Einmal mehr hat sich der Hörspielregisseur, der Pynchons Hauptwerk
für den SWR adaptiert hat, selbst übertroffen, sein Hörspiel und die daran
beteiligten Sprecher:innen bewegen die Welt von Pynchons Roman in erstaunlicher
Souveränität durch unsere akustischen Rezeptoren. Zugleich schlägt der Ton eine
Sortierung vor, wo der Text rätselhaft bleibt, ohne den Roman zu dechiffrieren.
Das ist durchaus gewinnend.
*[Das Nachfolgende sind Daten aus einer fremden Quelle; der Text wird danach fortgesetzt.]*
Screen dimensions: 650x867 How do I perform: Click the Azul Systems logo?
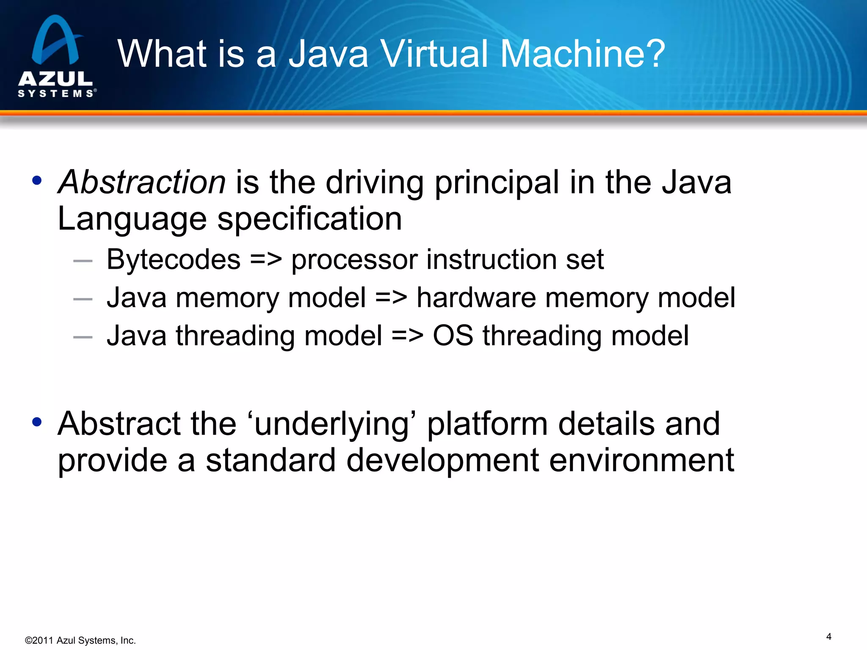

Wie
genau sich das im Studio angefühlt hat und wie Buhlert das Team dazu gebracht
hat, den besonderen Sound von Pynchon hörbar werden zu lassen,
zeigt eine FAZ-Reportage. Da wird beispielsweise beschrieben, wie Golo
Euler, der Sprecher von Tyrone Slothrop, den Drogenrausch sprechen soll oder wie
man akustisch eine Totenwelt nachbildet. Mit zahlreichen Tricks und Kniffs ist
es Buhlert gelungen, dem Text eine körperliche Gestalt zu geben, die
atmosphärisch knistert, rauscht, flüstert und singt. Die Tonspur dieser
vielstimmigen Roadnovel ist wie der Roman selbst: eine Sensation.